Deaths by drowning in a rip current are second only to heart-related deaths in the US. Commonly swimmers will exhaust themselves trying to swim back to shore against the powerful currents, instead of swimming parallel to shore until they are out of danger. In this way even young, strong swimmers drown.
On Hanakapiai Beach, Kauai, Hawaii is a hand-carved sign with a with a running tally. The marks add up to 82… it is the number of people who have died by drowning on this beautifully idyllic, two-mile-long beach on Kauai’s northern Na Pali coast. The stretch is notorious for its deadly riptides, currents, and shore breaks, Hanakapiai’s waves can be huge, sudden, and strong. They can sweep away those merely wading up to their knees.
In a letter to a young pastor Paul sounds a chilling warning. He warns of dangerous times that are coming. We live in those dangerous, perilous times. Tell me if his description doesn’t sound chillingly contemporary:
But know this, that in the last days perilous times will come:  For men will be lovers of themselves, lovers of money, boasters, proud, blasphemers, disobedient to parents, unthankful, unholy,  unloving, unforgiving, slanderers, without self-control, brutal, despisers of good,  traitors, headstrong, haughty, lovers of pleasure rather than lovers of God,  having a form of godliness but denying its power. And from such people turn away!  For of this sort are those who creep into households and make captives of gullible women loaded down with sins, led away by various lusts,  always learning and never able to come to the knowledge of the truth. (2 Timothy 3:1-7)
When you see a revival of self-love, love of money, pride, rebellion, ingratitude, love for evil, unbridaled sensuality, and love of pleasure, you will know that you are in those dangerous times. You and your loved ones are in danger of being pulled into a rip current of apostasy. Worse, our sons and daughters don’t have a point of reference. This is all they have ever seen or known. They think infidelity and unbelief are normal. They don’t know that they are in danger of being pulled out away from safety to their spiritual death.
Paul’s letter is a large warning sign on the shore. It was erected by the hand of God. When there are deadly dangers nearby, wise, loving Christians are not afraid to post a warning. Parents and grand parents who care are not afraid to cry out and to plead for their loved ones to move to safety—especially when they have seen the faces of the victims up-close.
On a beach in California last June Angie Higgins and her four-year-old daughter were pulled into the Pacific while they were trying to help another. The mother was holding the little girl by the hand when an older girl was knocked over by a sudden wave. The older girl recovered but the mother and four-year-old were pulled out to sea in a rip current. A bystander on a boogie board was able to get to them and pull them to shore. She let go of them in the shallow water thinking they were safe and the hungry current pulled them back to their deaths. Zucu Bermann, a 27 year-old-woman from San Francisco, was the young woman who tried to rescue them. She stood on the shore and speaking of the four-year-old girl kept saying, “I can see her face. I can see her face. I can’t get her face out of my mind.”

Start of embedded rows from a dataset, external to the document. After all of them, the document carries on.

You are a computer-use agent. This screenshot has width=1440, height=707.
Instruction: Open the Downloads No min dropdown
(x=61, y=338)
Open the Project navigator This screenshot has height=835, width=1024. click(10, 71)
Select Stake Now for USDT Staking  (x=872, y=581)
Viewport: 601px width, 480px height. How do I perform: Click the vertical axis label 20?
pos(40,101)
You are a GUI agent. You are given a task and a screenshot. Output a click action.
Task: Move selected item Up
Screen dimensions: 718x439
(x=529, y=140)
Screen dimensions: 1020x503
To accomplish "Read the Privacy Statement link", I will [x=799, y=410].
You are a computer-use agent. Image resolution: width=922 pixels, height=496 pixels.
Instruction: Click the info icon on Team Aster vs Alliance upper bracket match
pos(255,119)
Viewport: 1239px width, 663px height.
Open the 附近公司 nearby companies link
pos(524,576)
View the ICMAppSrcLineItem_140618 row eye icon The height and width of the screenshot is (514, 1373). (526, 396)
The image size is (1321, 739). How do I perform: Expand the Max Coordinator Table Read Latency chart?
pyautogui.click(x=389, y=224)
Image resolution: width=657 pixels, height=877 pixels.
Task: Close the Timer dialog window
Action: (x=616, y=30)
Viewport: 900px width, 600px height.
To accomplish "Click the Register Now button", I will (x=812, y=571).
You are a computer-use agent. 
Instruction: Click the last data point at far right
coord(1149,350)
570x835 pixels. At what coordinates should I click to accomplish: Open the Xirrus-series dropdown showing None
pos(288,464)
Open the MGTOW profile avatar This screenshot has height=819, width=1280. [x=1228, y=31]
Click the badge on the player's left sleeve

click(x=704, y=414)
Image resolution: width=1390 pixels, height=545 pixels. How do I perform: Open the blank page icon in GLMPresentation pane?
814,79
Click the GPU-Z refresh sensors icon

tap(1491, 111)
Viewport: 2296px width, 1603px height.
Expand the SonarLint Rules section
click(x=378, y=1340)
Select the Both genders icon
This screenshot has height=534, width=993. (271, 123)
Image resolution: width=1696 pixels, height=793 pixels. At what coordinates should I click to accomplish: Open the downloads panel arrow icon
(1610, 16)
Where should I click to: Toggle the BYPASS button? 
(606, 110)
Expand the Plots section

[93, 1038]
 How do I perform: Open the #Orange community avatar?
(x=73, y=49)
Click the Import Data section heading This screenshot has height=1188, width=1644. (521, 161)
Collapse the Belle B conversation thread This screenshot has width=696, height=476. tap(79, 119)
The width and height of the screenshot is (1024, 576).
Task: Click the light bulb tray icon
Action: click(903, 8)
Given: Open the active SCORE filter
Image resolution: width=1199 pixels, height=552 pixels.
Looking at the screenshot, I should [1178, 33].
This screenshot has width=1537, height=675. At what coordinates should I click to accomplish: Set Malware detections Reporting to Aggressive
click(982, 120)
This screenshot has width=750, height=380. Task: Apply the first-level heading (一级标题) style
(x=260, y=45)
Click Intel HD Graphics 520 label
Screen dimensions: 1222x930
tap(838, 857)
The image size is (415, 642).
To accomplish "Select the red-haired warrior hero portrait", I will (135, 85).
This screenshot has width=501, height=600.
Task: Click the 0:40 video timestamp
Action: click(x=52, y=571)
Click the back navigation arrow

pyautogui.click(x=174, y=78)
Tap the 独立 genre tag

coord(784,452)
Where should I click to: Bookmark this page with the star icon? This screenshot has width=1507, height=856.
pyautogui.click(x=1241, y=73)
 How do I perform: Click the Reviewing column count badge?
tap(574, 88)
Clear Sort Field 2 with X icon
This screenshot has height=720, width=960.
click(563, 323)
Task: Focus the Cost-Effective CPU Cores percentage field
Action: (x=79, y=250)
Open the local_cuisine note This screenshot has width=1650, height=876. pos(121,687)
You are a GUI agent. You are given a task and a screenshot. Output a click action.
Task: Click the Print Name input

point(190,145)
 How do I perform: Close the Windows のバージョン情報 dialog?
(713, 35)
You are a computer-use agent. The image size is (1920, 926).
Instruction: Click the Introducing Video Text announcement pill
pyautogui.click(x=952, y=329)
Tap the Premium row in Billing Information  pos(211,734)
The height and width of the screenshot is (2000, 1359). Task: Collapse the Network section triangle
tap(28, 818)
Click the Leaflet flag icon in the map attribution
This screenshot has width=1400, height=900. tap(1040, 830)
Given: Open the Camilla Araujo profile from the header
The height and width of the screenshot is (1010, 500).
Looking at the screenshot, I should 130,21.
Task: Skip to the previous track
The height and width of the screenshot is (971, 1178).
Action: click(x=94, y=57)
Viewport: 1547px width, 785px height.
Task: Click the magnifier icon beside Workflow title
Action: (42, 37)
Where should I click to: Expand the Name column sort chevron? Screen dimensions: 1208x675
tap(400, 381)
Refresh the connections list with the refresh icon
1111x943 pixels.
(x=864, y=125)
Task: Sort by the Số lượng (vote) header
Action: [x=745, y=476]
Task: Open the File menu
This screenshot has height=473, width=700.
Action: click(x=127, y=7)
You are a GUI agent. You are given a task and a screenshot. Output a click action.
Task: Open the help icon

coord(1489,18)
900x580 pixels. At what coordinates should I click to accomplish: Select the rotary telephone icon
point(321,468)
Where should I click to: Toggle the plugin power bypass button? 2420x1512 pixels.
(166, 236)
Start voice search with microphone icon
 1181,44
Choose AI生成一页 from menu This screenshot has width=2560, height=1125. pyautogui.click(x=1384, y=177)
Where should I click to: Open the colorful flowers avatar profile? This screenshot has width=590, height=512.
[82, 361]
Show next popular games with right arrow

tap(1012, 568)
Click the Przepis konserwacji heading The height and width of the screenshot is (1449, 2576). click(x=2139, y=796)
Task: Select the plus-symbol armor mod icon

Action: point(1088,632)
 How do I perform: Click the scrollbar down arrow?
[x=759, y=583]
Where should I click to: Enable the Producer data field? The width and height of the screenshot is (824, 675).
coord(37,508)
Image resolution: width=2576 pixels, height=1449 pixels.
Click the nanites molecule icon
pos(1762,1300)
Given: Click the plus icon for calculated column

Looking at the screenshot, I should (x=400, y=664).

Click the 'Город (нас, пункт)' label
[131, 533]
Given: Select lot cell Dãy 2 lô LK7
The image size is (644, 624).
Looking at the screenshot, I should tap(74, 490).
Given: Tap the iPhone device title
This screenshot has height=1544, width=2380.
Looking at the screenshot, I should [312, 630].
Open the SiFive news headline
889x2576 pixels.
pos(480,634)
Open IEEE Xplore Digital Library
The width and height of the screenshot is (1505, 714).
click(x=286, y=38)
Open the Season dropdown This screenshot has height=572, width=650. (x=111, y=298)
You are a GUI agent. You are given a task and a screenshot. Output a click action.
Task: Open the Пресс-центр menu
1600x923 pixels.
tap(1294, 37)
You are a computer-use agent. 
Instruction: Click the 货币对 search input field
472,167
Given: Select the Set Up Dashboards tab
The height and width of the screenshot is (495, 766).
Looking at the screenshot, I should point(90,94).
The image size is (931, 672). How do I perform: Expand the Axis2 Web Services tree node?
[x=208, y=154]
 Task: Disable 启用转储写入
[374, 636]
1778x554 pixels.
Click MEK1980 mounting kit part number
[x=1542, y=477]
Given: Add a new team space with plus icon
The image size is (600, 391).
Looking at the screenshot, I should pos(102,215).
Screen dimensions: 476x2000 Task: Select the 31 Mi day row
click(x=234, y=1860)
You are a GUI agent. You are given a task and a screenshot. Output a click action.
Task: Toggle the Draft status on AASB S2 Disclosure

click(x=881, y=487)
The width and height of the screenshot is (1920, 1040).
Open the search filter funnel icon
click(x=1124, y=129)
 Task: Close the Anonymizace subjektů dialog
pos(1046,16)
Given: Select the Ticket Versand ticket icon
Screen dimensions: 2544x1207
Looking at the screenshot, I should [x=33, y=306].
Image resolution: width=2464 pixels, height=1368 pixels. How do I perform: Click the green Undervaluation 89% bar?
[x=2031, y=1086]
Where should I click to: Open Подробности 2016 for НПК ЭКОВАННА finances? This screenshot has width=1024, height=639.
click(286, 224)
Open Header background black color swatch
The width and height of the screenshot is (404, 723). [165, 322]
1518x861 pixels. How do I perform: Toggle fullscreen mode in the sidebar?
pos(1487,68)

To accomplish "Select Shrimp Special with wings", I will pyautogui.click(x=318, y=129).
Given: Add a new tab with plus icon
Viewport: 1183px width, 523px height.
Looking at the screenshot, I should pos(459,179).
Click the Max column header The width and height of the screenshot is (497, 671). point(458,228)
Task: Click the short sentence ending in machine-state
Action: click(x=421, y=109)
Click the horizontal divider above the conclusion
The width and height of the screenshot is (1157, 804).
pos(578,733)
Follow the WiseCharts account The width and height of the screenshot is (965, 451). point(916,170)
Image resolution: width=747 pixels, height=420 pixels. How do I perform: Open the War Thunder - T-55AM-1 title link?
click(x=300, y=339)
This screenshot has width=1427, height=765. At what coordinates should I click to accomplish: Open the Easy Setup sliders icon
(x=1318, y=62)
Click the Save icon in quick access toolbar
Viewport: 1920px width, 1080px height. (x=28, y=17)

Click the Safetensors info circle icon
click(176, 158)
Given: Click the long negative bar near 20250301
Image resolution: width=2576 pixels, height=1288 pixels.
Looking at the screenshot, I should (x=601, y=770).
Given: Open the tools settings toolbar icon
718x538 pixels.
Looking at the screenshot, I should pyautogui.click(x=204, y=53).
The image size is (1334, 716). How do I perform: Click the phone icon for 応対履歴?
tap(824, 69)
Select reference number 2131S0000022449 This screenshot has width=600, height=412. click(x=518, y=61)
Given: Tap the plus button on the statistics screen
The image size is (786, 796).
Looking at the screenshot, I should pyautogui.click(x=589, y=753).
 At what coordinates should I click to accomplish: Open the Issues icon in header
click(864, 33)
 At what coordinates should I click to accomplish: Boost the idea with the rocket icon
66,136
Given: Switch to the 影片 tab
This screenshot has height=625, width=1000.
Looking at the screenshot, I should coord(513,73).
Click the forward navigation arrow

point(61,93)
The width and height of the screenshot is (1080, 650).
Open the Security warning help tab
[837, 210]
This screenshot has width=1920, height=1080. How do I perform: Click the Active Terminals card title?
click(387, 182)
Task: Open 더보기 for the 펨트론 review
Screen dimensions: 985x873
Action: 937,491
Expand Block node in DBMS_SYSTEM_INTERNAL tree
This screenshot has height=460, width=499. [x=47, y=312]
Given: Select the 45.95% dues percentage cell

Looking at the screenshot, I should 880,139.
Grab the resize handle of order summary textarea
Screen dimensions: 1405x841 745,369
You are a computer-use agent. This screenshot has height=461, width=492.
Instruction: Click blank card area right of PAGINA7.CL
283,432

Travis Brown’s parents have lobbied the State of Michigan to erect warning signs and start programs to alert people to the dangers of rip currents in the Great Lakes. They don’t want others to die.
If our children and grandchildren are going to survive these dangerous times we are going to have to be vigilant. We have to be willing to warn them of spiritual danger. If you have any influence in their lives you should do what you can to get them under influence of a preacher who is not afraid to warn them. These are dangerous times they need more than happy inspirational sentiments. The waters are deadly they need to be warned.